The Romans who prosecuted Clodius and those who were outraged by his acquittal were expressing a consistent position: that Bona Dea’s rites were real, that their violation was genuinely serious, and that the women who conducted them were performing a sacred function whose protection was a matter of religious obligation for the whole community.
Bona Dea’s Symbols and Healing Function
The serpents in Bona Dea’s Aventine temple were her most distinctive iconographic feature. They were kept in the sanctuary’s inner precinct, well-fed and healthy, treated as sacred presences rather than objects of fear. The same snakes that were the emblem of Asclepius and healing medicine generally appeared in Bona Dea’s cult in an explicitly female context — healing that operated through the goddess’s feminine domain rather than through the male medical tradition.
The herbs stored in her temple were similarly practical. Women came to the Aventine sanctuary for medicinal herbs prescribed for their ailments, making the temple function as something between a shrine and a pharmacy. The healing function was not metaphorical — it was concrete, herbal, and specifically accessible to women in a context where female medical knowledge was often transmitted informally and the male medical establishment was not always accessible or appropriate.
The myrtle prohibition in her sanctuary — no myrtle could be brought inside — derived from the myth connecting myrtle to the instrument of her punishment in the Faunus version of her mythology. It was observed consistently across the different sites of her worship, suggesting it was taken seriously as a ritual requirement rather than a mere convention.
Bona Dea’s Place in Roman Religion
Bona Dea occupied a space in Roman religion that was simultaneously marginal and central. Marginal because she operated entirely outside the male-dominated public priestly colleges, the state sacrifices, the augural system — all the official apparatus of Roman state religion. Central because her December rites took place in the home of Rome’s chief magistrate with the Vestal Virgins in attendance, making them formally integrated into the religious calendar of the Roman state even while being conducted entirely by women.
This combination — state-level formal recognition alongside complete male exclusion — was unusual in Roman religion. Most state religion was managed by men. Most women’s religion operated informally, at the level of household devotion. Bona Dea’s rites were both simultaneously: formally recognized as state-level religious events, and absolutely closed to the male establishment that normally managed such events.
She represented the one space in Roman public religious life where women not only participated but governed completely — where the Pontifex Maximus himself was required to leave his own house so that the ceremony could proceed.
Final Take: Bona Dea
Bona Dea mattered to Rome because she provided something Roman women could not get from the official state religion: religious authority on their own terms. The December ceremony in the magistrate’s house was not a private devotional practice — it was a formal state religious event.
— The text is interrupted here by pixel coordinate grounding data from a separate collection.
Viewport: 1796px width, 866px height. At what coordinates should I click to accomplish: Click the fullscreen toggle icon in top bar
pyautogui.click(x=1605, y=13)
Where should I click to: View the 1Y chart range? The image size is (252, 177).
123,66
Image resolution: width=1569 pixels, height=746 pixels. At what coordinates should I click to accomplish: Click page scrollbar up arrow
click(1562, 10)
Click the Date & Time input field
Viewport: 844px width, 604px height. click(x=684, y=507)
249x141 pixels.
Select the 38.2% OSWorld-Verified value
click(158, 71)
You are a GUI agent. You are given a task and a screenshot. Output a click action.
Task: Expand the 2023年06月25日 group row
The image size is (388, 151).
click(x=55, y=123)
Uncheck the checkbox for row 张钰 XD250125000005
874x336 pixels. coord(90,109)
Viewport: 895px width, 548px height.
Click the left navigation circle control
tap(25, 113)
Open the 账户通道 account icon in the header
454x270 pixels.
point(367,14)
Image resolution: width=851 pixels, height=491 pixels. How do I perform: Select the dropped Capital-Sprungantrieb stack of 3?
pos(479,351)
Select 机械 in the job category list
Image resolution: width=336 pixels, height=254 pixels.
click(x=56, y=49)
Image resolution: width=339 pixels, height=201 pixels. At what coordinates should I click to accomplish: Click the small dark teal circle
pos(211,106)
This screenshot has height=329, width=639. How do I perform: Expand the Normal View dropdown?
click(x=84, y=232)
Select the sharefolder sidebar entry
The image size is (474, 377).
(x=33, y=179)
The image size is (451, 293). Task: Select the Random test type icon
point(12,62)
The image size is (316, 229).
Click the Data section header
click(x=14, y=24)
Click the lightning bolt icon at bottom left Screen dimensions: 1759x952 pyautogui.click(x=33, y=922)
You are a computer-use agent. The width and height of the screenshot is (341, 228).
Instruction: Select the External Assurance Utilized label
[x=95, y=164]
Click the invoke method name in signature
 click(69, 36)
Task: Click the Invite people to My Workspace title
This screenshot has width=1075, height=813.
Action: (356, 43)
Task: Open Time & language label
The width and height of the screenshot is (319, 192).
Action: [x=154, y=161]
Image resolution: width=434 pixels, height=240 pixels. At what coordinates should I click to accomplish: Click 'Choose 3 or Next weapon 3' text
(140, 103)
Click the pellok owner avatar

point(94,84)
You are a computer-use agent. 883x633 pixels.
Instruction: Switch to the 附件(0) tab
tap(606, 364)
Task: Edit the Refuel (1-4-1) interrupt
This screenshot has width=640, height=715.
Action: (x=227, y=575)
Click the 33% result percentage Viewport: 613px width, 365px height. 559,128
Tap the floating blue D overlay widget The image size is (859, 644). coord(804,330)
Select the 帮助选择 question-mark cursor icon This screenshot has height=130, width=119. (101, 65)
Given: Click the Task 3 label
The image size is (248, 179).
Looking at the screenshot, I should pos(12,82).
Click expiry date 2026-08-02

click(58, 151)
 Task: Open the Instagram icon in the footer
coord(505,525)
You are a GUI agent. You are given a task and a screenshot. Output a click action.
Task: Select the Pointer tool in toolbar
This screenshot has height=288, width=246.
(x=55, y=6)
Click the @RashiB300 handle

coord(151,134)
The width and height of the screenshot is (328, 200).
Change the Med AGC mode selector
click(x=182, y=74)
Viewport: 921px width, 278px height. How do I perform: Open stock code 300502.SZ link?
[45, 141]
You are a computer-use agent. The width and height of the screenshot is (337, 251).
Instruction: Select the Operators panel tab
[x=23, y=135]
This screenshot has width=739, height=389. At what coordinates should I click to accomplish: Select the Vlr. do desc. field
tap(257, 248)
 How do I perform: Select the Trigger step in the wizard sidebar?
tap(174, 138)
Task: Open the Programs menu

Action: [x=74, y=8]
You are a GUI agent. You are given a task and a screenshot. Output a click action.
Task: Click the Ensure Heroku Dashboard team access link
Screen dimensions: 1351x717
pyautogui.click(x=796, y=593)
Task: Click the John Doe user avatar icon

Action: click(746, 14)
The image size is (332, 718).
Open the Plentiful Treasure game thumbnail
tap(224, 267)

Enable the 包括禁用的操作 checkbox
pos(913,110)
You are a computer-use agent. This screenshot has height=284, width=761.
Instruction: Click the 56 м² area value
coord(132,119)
And it was run entirely by women, with the Vestals as the senior religious specialists and the magistrate’s wife as presiding officer, without any male priest or male oversight of any kind.
The Clodius scandal made visible how seriously this was taken. A man had entered. The ceremony was invalidated and had to be restarted. A prosecution followed. Political careers were altered. The seriousness of the response was proportional to the seriousness of what had been violated — which was not simply a women’s gathering but a recognized component of Rome’s religious life, whose proper conduct was understood to matter for the whole community.
Her name was concealed. Her rites were secret. Her true identity was debated. And Rome’s most politically consequential religious scandal of the late Republic turned on a man in a wig crashing her party.